## THE RECORDS
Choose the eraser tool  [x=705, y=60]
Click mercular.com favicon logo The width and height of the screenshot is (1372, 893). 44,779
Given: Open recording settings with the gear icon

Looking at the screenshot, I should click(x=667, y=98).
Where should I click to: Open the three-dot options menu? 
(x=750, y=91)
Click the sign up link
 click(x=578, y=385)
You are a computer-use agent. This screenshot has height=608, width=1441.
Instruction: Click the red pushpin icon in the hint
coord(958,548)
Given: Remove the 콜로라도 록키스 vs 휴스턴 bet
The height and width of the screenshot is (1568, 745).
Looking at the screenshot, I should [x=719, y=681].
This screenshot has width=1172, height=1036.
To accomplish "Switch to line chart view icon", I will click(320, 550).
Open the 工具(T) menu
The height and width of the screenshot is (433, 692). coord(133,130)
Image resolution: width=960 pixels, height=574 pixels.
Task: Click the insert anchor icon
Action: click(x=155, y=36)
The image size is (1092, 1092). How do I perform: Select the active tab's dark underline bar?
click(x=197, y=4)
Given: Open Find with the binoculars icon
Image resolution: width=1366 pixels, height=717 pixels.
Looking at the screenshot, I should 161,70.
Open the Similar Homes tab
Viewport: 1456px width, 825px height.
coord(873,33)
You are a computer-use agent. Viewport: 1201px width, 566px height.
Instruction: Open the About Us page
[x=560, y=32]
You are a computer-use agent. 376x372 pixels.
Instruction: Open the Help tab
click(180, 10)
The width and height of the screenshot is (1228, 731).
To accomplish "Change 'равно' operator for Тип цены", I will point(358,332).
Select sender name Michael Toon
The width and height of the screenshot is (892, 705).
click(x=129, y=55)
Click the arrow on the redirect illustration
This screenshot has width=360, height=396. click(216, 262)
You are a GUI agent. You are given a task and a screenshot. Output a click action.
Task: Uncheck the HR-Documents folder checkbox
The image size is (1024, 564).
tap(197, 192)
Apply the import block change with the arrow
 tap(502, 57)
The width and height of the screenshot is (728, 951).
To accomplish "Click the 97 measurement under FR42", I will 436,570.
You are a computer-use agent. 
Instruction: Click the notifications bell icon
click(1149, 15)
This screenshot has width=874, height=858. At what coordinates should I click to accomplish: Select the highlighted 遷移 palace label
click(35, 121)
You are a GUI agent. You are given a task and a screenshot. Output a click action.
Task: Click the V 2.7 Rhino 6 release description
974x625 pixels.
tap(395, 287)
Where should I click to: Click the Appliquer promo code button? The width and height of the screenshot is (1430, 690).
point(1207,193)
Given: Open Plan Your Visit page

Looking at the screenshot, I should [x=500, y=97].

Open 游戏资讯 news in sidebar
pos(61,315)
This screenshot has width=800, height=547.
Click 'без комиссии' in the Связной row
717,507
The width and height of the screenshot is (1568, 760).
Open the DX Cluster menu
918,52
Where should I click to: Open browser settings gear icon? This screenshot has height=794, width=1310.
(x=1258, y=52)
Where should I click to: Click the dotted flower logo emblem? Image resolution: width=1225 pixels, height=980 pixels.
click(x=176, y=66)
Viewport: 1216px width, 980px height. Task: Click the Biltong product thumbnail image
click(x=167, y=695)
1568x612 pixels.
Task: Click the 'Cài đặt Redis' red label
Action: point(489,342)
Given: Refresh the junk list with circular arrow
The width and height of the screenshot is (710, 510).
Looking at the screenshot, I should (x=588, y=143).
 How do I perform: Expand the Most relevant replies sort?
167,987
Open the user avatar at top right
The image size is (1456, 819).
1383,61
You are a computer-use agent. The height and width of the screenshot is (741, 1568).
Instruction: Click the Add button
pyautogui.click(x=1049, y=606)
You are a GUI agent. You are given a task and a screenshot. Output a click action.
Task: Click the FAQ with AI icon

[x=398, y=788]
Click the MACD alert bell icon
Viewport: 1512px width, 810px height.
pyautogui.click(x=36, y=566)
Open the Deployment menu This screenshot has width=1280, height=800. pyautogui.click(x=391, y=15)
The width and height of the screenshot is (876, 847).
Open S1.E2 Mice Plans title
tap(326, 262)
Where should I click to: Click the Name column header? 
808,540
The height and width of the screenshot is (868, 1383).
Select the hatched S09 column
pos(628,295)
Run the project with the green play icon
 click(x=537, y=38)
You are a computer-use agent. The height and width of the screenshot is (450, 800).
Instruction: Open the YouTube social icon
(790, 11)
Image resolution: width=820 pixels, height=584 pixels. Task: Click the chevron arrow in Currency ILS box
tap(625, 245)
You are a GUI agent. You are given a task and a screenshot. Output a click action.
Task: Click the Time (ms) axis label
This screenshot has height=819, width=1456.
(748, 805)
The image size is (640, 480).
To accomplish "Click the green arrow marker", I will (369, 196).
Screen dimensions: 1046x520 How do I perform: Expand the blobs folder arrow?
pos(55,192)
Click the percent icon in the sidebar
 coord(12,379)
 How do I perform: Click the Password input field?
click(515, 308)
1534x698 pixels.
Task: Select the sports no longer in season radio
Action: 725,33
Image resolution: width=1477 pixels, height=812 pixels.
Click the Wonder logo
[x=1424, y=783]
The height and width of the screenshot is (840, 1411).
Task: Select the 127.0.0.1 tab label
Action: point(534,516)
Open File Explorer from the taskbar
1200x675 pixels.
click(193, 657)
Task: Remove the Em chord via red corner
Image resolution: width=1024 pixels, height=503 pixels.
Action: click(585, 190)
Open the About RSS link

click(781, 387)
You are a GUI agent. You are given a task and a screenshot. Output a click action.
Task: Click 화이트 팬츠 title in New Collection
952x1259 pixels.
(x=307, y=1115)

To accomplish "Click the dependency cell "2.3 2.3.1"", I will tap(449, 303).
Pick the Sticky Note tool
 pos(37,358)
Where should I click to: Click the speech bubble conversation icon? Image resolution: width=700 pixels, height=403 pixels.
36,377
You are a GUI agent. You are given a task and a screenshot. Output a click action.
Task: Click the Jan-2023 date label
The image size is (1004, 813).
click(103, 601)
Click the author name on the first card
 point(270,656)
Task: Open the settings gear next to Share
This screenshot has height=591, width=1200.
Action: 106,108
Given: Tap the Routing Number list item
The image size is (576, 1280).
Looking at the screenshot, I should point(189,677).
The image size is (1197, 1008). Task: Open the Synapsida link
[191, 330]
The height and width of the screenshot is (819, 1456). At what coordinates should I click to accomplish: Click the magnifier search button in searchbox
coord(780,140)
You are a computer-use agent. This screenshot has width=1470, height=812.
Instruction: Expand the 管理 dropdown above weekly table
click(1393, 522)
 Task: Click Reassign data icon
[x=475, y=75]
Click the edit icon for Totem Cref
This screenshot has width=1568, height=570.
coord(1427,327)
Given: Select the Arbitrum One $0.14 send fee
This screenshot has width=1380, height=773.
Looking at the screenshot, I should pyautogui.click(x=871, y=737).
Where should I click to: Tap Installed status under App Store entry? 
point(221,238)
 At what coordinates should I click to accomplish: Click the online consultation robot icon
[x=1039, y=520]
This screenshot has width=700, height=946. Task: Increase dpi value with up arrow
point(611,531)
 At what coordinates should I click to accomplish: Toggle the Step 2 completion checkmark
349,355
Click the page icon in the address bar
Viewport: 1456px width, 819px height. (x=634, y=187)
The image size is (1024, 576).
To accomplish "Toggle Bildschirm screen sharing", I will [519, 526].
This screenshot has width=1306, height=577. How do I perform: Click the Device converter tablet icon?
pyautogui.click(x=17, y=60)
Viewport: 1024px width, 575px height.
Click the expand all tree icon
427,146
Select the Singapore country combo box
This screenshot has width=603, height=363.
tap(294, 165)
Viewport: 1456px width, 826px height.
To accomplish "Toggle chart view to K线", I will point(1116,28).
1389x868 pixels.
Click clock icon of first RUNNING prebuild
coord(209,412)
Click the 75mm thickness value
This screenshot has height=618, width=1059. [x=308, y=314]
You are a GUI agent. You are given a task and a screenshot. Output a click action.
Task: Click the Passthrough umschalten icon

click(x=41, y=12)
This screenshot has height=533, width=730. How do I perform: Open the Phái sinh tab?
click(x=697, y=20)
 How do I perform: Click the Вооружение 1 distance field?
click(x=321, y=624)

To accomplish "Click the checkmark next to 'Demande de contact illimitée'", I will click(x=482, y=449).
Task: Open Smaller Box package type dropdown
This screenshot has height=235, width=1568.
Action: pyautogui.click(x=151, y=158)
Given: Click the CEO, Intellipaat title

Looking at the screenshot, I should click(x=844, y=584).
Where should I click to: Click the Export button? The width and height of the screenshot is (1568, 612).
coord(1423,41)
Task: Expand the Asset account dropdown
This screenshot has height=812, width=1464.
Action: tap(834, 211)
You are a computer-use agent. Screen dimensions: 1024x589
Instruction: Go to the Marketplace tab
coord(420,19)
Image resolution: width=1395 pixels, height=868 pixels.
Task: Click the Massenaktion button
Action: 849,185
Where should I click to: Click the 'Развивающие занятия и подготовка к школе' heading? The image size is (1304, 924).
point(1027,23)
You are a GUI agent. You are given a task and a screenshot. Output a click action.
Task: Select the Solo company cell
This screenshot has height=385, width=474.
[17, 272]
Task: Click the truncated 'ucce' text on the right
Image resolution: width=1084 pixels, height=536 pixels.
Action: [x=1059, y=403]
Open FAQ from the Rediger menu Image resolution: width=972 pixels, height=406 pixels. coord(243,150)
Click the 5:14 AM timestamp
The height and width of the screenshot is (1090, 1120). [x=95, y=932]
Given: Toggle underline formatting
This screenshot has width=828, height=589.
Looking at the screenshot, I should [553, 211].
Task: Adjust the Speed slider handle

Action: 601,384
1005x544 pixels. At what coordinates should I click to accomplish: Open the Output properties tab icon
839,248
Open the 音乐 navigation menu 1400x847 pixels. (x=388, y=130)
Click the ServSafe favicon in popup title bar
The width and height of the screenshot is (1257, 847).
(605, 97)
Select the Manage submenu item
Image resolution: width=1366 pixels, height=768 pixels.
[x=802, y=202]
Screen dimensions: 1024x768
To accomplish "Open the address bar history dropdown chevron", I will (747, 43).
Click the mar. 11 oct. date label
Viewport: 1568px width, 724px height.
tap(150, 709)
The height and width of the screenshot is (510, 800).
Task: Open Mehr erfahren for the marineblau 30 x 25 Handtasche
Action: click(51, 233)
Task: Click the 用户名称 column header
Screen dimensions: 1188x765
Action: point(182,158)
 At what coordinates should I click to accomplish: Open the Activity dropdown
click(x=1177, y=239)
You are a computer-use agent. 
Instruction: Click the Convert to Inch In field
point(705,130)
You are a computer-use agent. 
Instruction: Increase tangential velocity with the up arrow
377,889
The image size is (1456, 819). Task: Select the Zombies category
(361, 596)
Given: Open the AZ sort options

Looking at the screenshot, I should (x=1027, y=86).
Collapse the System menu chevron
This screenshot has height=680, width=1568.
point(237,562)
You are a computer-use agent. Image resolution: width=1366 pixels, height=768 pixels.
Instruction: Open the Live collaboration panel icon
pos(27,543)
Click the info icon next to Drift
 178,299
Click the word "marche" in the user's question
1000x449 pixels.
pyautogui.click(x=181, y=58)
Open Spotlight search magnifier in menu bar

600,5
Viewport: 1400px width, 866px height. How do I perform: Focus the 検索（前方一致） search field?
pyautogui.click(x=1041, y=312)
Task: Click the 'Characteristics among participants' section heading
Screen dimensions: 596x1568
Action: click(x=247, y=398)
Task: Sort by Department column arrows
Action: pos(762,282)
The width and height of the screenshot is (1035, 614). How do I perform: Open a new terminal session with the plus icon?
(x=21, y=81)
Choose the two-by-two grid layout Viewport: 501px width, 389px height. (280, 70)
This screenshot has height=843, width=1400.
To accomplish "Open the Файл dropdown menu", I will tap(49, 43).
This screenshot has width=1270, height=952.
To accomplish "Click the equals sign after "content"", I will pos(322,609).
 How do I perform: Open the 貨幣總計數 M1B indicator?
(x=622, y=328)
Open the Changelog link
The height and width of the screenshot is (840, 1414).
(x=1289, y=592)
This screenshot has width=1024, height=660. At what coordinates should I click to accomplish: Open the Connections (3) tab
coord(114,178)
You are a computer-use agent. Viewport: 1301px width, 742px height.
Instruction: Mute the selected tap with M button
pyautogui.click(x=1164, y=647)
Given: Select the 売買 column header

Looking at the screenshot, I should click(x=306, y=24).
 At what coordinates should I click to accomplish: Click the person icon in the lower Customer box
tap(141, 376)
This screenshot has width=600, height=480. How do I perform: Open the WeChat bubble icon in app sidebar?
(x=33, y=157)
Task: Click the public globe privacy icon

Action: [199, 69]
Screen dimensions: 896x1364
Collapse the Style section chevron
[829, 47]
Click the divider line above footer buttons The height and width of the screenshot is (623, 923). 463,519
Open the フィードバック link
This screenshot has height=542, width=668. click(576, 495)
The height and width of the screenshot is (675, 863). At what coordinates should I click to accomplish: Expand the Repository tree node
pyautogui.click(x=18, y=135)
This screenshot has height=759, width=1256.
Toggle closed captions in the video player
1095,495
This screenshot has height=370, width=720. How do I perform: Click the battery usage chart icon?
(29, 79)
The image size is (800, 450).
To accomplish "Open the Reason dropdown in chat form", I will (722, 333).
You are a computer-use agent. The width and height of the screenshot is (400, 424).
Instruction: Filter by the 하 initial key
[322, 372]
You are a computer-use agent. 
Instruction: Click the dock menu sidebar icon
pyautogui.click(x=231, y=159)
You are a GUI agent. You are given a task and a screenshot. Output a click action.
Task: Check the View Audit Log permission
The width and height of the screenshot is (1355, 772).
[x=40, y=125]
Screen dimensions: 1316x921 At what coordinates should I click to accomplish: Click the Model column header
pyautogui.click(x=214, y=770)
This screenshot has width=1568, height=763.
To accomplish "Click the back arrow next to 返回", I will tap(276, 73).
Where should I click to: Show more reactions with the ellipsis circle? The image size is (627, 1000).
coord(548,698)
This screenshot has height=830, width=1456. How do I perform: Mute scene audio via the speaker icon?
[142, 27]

## WHAT TO WORK ON
Rewrite the records from the start through the line containing "[x=560, y=32]", inclusive, replacing "Instruction" with "Command" and leaving everything else unchanged.

## IN RESPONSE
Choose the eraser tool  [x=705, y=60]
Click mercular.com favicon logo The width and height of the screenshot is (1372, 893). 44,779
Given: Open recording settings with the gear icon

Looking at the screenshot, I should click(x=667, y=98).
Where should I click to: Open the three-dot options menu? 
(x=750, y=91)
Click the sign up link
 click(x=578, y=385)
You are a computer-use agent. This screenshot has height=608, width=1441.
Command: Click the red pushpin icon in the hint
coord(958,548)
Given: Remove the 콜로라도 록키스 vs 휴스턴 bet
The height and width of the screenshot is (1568, 745).
Looking at the screenshot, I should [x=719, y=681].
This screenshot has width=1172, height=1036.
To accomplish "Switch to line chart view icon", I will click(320, 550).
Open the 工具(T) menu
The height and width of the screenshot is (433, 692). coord(133,130)
Image resolution: width=960 pixels, height=574 pixels.
Task: Click the insert anchor icon
Action: click(x=155, y=36)
The image size is (1092, 1092). How do I perform: Select the active tab's dark underline bar?
click(x=197, y=4)
Given: Open Find with the binoculars icon
Image resolution: width=1366 pixels, height=717 pixels.
Looking at the screenshot, I should 161,70.
Open the Similar Homes tab
Viewport: 1456px width, 825px height.
coord(873,33)
You are a computer-use agent. Viewport: 1201px width, 566px height.
Command: Open the About Us page
[x=560, y=32]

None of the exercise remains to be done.